Emirates
 will stop flying over Iraq due to concerns over missile attacks 
following the MH17 air disaster in Ukraine, said the airline's president
 Tim Clark.
LONDON: Emirates will 
stop flying over Iraq due to concerns over missile attacks following the
 MH17 air disaster in Ukraine, the airline's president Tim Clark told 
The Times on Monday (July 28).
Almost 300 people aboard 
Malaysia Airlines flight MH17 died when it came down in eastern Ukraine 
nearly two weeks ago, with Washington and Europe claiming it was shot 
down by a Russian-made surface-to-air missile fired by pro-Moscow 
militants.
"This is a political 
animal but... the fact of the matter is MH17 changed everything, and 
that was very nearly in European airspace," Clark told The Times in an 
interview published on Monday. "We cannot continue to say, 'Well it's a 
political thing'. We have to do something. We have to take the bull by 
the horns."
Clark predicted other 
carriers would also decide to stop flying over Iraq, as the global 
airline industry reviews the risk of overflying combat zones.
Malaysia Airlines flight 
MH17, a Boeing 777 aircraft, was flying from Amsterdam to Kuala Lumpur 
with 298 people aboard on July 17 when it was downed close to the 
village of Grabove, in the rebellion-wracked region of Donetsk in east 
Ukraine.
"The horrors that this 
created was a kick in the solar plexus for all of us," Clark told the 
daily paper. "Nevertheless having got through it we must take stock and 
deal with it."
On Sunday meanwhile, the 
commercial director of Malaysia Airlines called for a complete overhaul 
of the way flight paths are deemed safe following the plane's downing by
 a suspected missile.
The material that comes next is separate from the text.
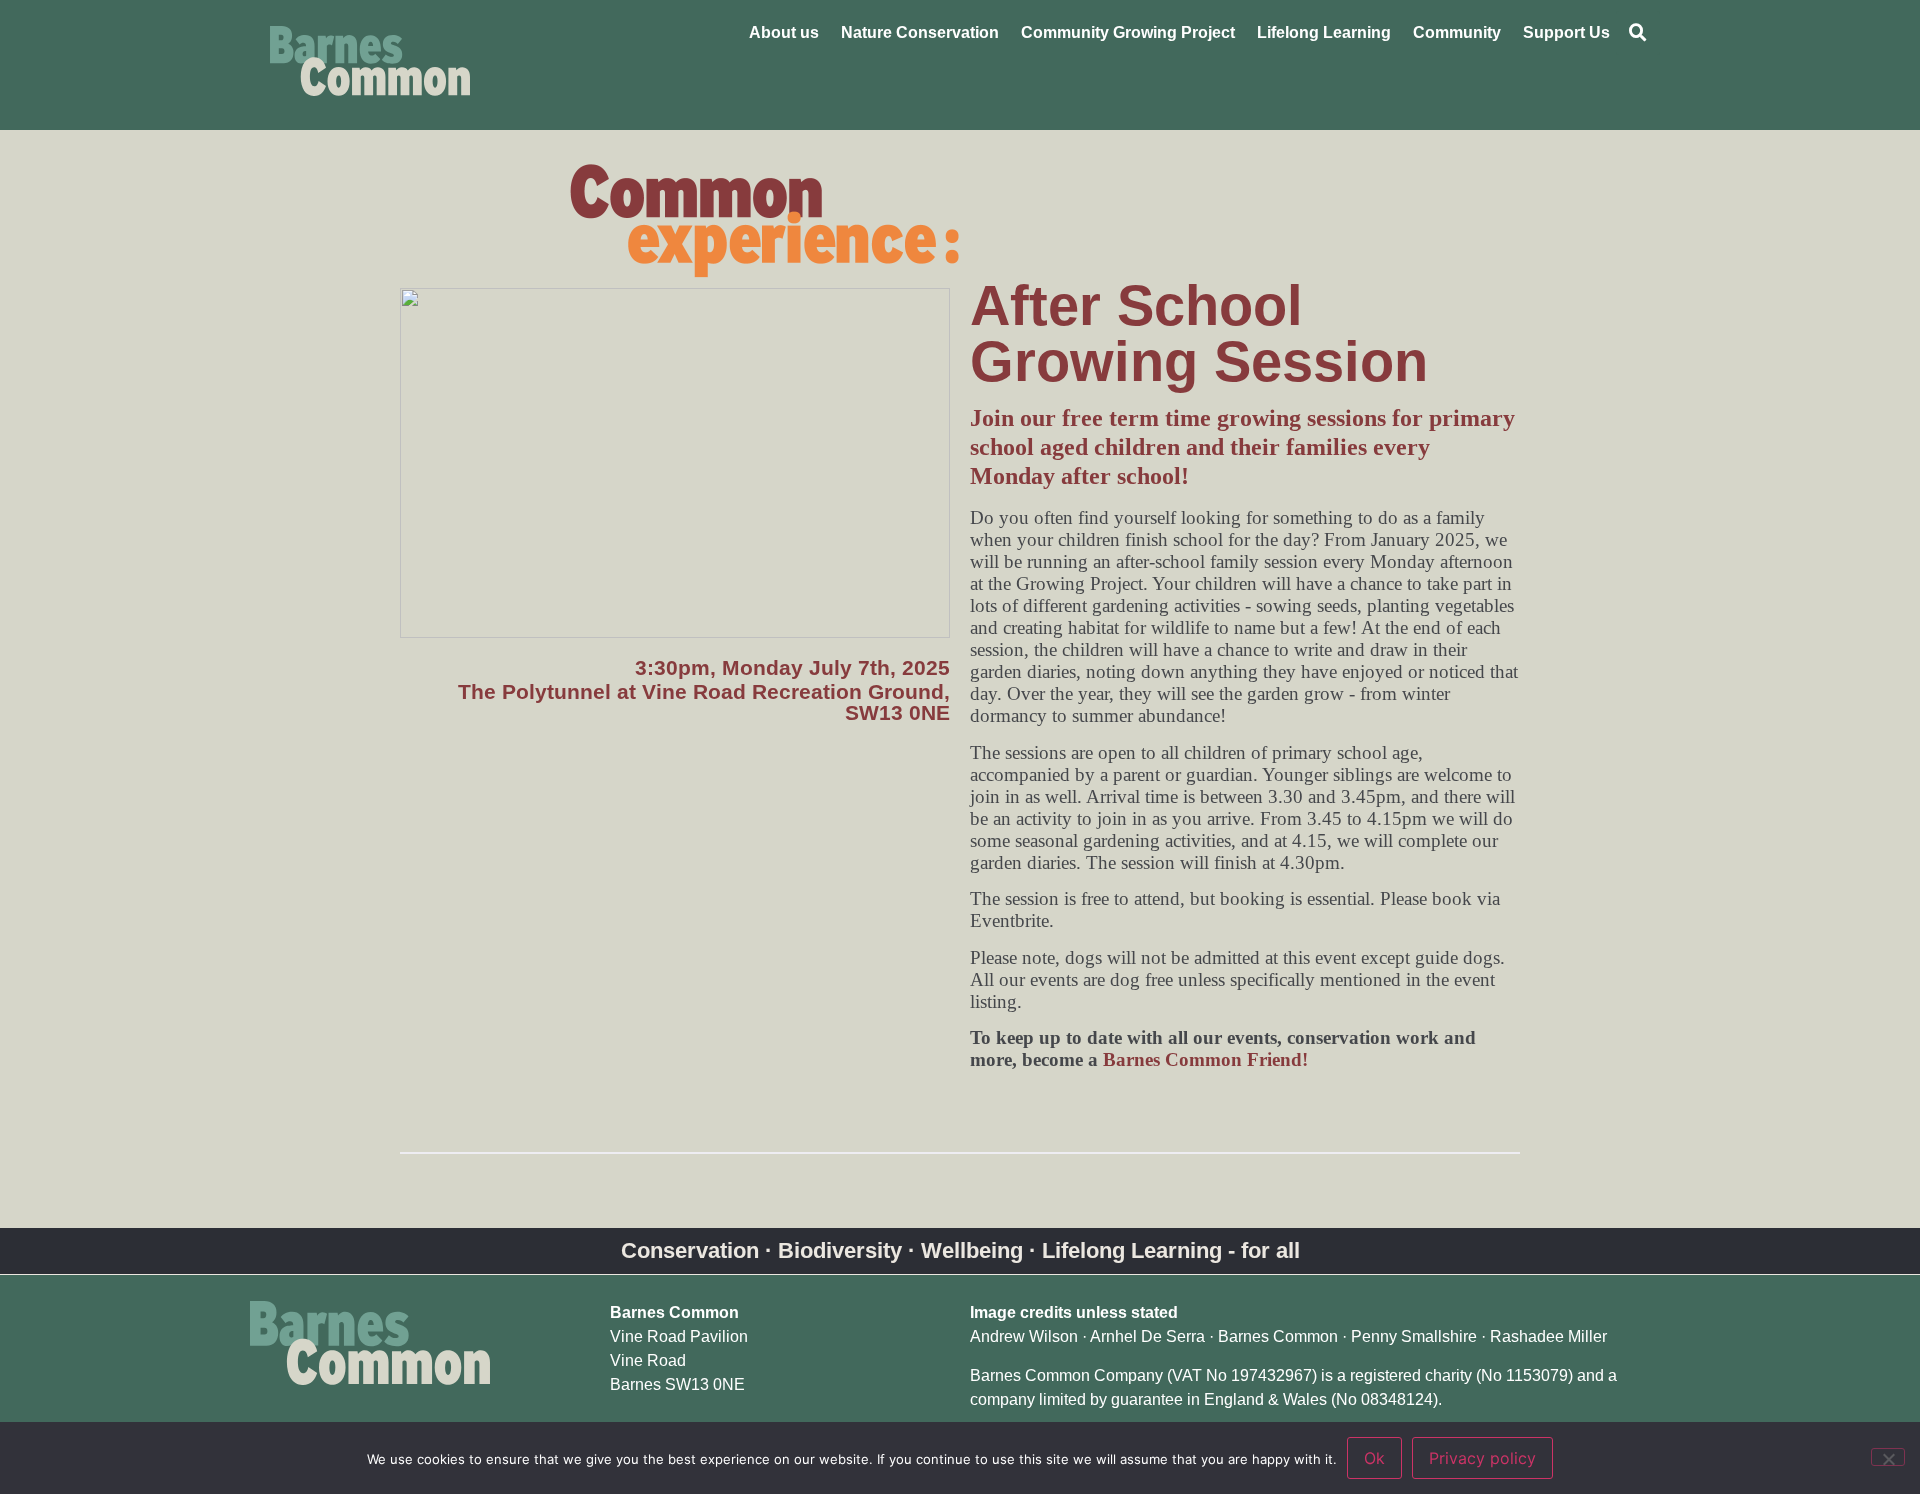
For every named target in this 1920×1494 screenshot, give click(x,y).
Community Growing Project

Writing in the Sunday Telegraph, Hugh Dunleavy 
said the disaster would have "an unprecedented impact on the aviation 
industry", claiming that airlines can no longer depend on aviation 
authorities for reliable information about flying over conflict zones.
"For too long, airlines 
have been shouldering the responsibility for making decisions about what
 constitutes a safe flight path, over areas in political turmoil around 
the world," he wrote. "We are not intelligence agencies, but airlines, 
charged with carrying passengers in comfort between destinations."